Proof: By Euclid
(related to Proposition: Prop. 9.17: Last Element of Geometric Progression with Coprime Extremes has no Integer Proportional as First to Second)
 For, if possible, let it be that as $A$ (is) to $B$, so $D$ (is) to $E$.
 Thus, alternately, as $A$ is to $D$, (so) $B$ (is) to $E$ [Prop. 7.13].
 And $A$ and $D$ are prime (to one another).
 And (numbers) prime (to one another are) also the least (of those numbers having the same ratio as them) [Prop. 7.21].

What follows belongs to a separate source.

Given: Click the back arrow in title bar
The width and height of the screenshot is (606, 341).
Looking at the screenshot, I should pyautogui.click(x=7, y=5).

 And the least numbers measure those (numbers) having the same ratio (as them) an equal number of times, the leading (measuring) the leading, and the following the following [Prop. 7.20].
 Thus, $A$ measures $B$.
 And as $A$ is to $B$, (so) $B$ (is) to $C$.
 Thus, $B$ also measures $C$.
 And hence $A$ measures $C$ [Def. 7.20] .
 And since as $B$ is to $C$, (so) $C$ (is) to $D$, and $B$ measures $C$, $C$ thus also measures $D$ [Def. 7.20] .
 But, $A$ was (found to be) measuring $C$.
 And hence $A$ also measures $D$.
 And ($A$) also measures itself.
 Thus, $A$ measures $A$ and $D$, which are prime to one another.
 The very thing is impossible.
 Thus, as $A$ (is) to $B$, so $D$ cannot be to some other (number).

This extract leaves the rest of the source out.